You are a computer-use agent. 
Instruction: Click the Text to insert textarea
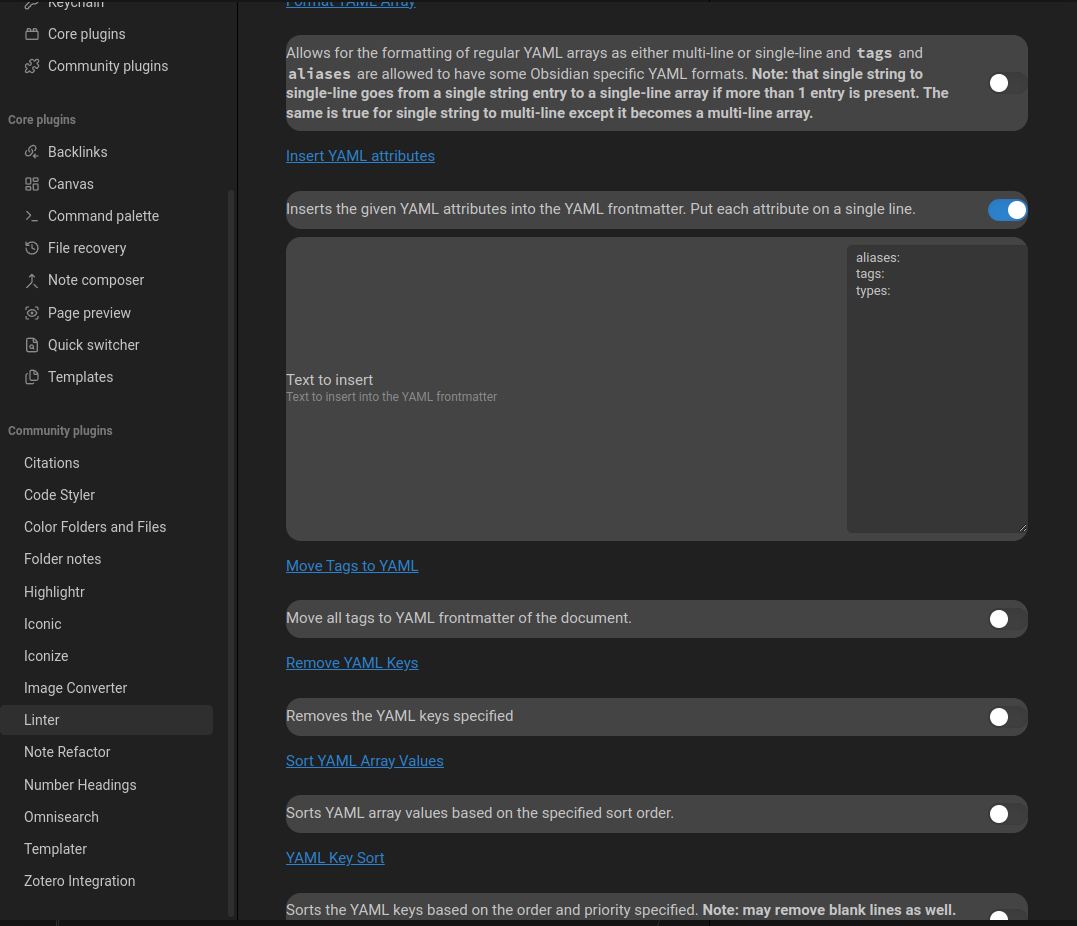tap(936, 390)
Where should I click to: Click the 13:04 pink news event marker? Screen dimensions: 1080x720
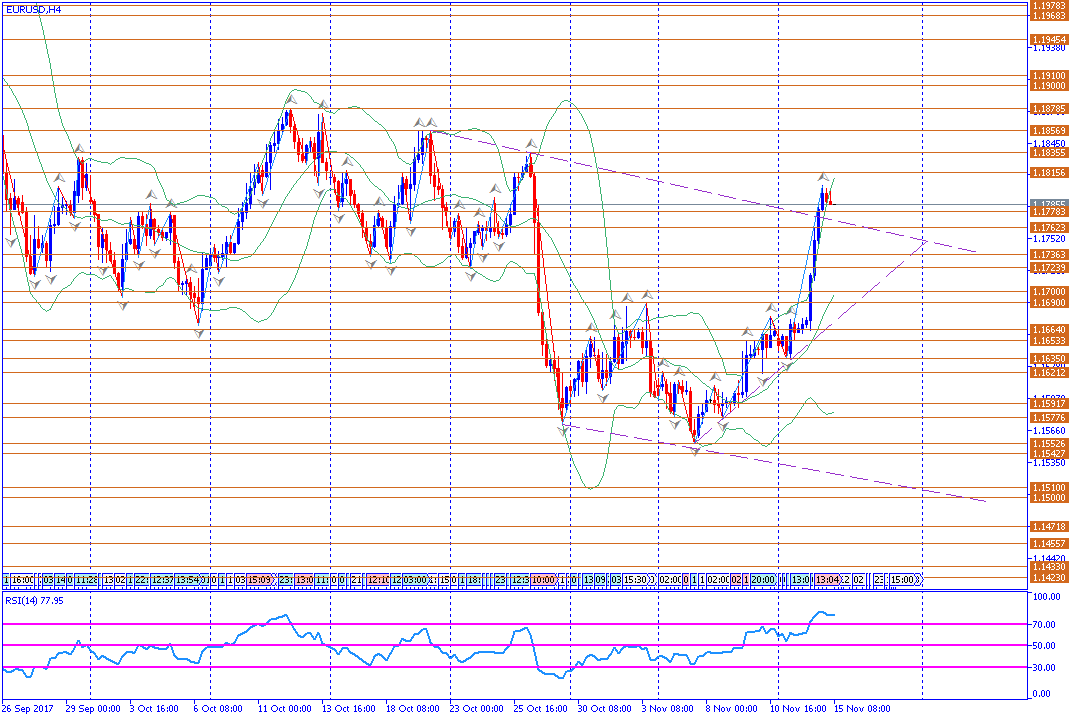click(826, 579)
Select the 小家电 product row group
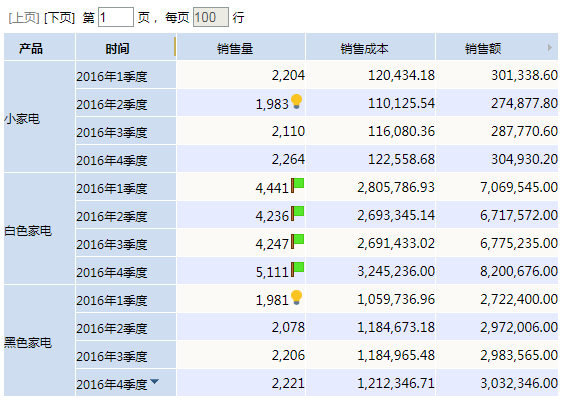The image size is (572, 412). [x=39, y=117]
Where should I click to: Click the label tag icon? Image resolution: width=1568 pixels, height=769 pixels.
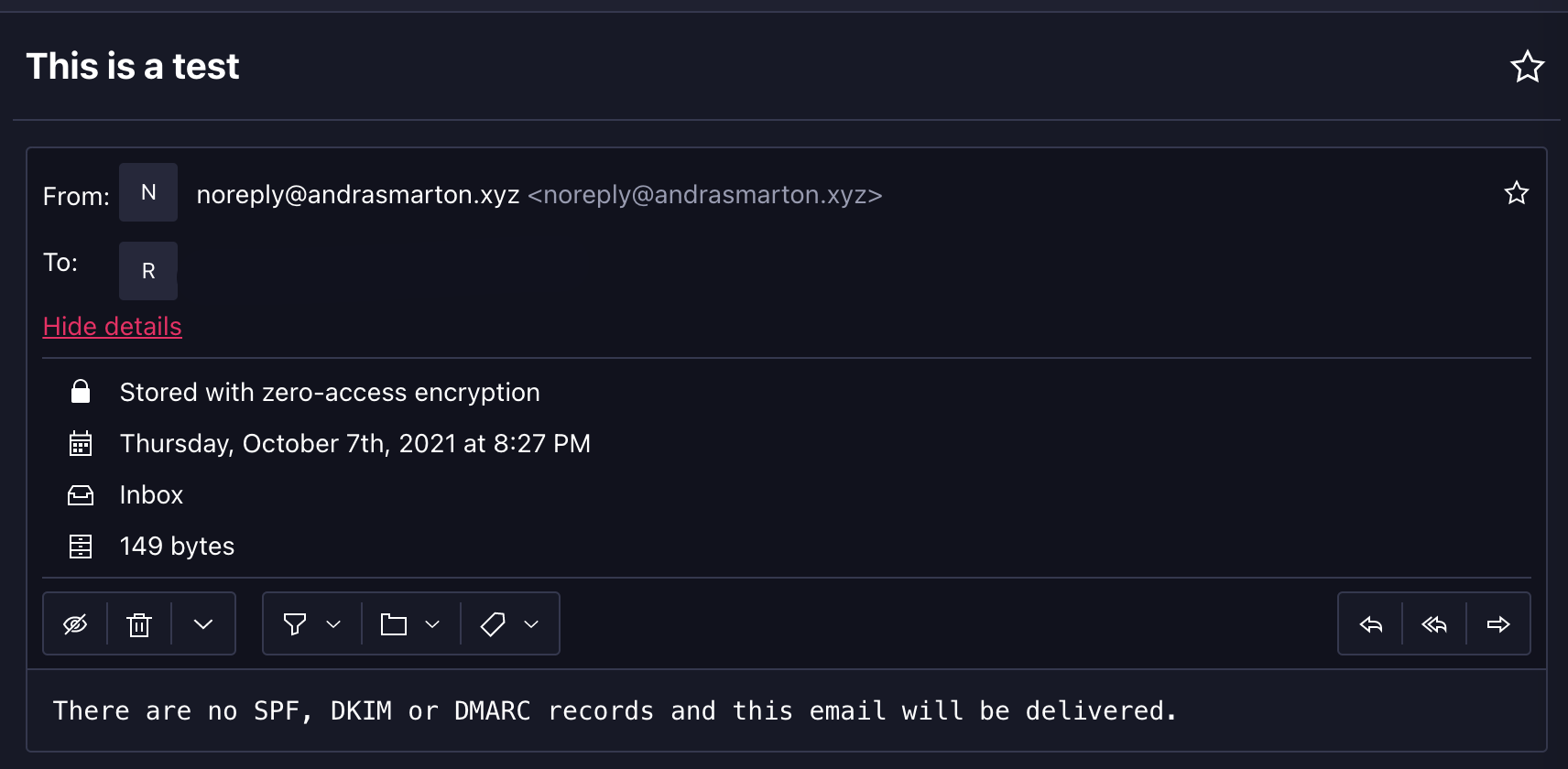(493, 624)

TASK INSTRUCTIONS. Omitting all pictures, restate word for word the lines from the one containing "Select the 小家电 product row group" through the last line of the data.

SOLUTION TO THE PROBLEM.
Select the 小家电 product row group
The image size is (572, 412). [x=39, y=117]
Where should I click to: Click the label tag icon? Image resolution: width=1568 pixels, height=769 pixels.
(493, 624)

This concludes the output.